Итак, и замена неисправного должника государством, и применение к нарушителю частного права уголовных санкций восходят к единой исходной ситуации утраты лицом социального существования, а эта утрата моделирует еще более древнюю утрату им всякого существования.

<2> Утка В. Арест имущества должника // ЭЖ-Юрист. 2000. N 13. С. 8.

Следовательно, юридическая суть ареста имущества - игнорирование публичной властью, а значит и обществом основных юридических качеств должника и, прежде всего, возможности, пользуясь выражением Гегеля, "помещения своей воли в вещь", или возможности волеизъявления себя в своих вещах, что несколько ближе языку позитивного права. Лицо не может быть лишено воли - это не в силах власти. Но игнорировать, не замечать этой воли, лишить ее возможности реализации публичный правопорядок, конечно, может. Именно в эту точку и направляется административное вмешательство, подкрепляемое силой лишь постольку, поскольку должник пытается придать своей воле материальное воплощение собственными действиями <1>.
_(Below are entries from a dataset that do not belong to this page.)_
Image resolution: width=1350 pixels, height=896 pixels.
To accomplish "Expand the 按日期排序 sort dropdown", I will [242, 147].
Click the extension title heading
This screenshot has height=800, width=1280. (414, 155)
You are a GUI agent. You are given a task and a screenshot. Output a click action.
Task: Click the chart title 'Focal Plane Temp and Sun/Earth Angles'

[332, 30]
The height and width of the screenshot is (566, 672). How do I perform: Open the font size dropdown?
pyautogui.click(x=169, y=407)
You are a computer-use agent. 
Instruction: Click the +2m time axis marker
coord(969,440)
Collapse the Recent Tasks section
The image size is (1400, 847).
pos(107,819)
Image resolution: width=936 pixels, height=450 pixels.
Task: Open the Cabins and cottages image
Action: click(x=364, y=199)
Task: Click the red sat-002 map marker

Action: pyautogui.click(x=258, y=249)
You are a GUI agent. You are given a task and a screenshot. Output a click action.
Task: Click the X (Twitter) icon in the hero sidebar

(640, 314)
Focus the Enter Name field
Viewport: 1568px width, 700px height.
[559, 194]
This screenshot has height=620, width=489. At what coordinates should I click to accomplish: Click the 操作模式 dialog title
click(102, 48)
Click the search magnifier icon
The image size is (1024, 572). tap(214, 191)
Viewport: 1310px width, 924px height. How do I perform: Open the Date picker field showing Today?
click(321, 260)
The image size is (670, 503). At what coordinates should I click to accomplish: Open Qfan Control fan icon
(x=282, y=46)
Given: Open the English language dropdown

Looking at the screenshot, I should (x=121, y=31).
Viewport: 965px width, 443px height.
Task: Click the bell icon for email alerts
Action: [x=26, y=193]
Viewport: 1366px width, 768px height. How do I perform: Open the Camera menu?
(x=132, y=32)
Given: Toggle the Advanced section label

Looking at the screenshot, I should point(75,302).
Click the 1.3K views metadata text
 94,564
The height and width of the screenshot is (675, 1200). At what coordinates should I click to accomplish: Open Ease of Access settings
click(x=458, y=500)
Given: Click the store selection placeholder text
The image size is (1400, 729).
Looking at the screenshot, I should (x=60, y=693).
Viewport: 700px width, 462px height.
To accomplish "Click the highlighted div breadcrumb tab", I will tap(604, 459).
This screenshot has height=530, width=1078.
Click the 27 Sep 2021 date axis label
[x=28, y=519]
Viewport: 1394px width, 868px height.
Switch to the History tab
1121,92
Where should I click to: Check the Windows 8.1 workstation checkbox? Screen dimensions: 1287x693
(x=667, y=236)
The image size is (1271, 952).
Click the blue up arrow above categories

--------------------------------

<1> Д. Новак, отыскивая основание кондикции, распространил этот вывод, сделанный мной только для неисправного должника, далеко за пределы ареста имущества, в частности на сферу признания сделок недействительными, таким образом, что сама по себе недействительность, по его мнению, - это следствие игнорирования воли лица (см.: Новак Д. Кауза имущественного предоставления и ее значение в обязательствах из неосновательного обогащения // Вестник ВАС РФ. 2004. N 3. С. 172 - 173). Мне кажется, что такое расширение идеи лишено оснований. Речь идет о том, что к неисправному должнику применяется сила. Углубляясь в генезис этого феномена, мы можем видеть, что применение силы замещает более архаичную идею умерщвления (изгнания, лишения гражданства и свободы) лица так, что лишение лица воли - прямое следствие лишения его жизни или личного статуса (правоспособности). С логической точки зрения применение силы также подразумевает невозможность какого-либо учета воли того лица, которое является объектом насилия; само насилие и означает игнорирование воли, ведь никто не может желать применения к нему силы. Санкционированное насилие само собой означает санкционированное игнорирование воли лица, постольку поскольку воля затрагивает предмет насилия. Это, в сущности, тождество.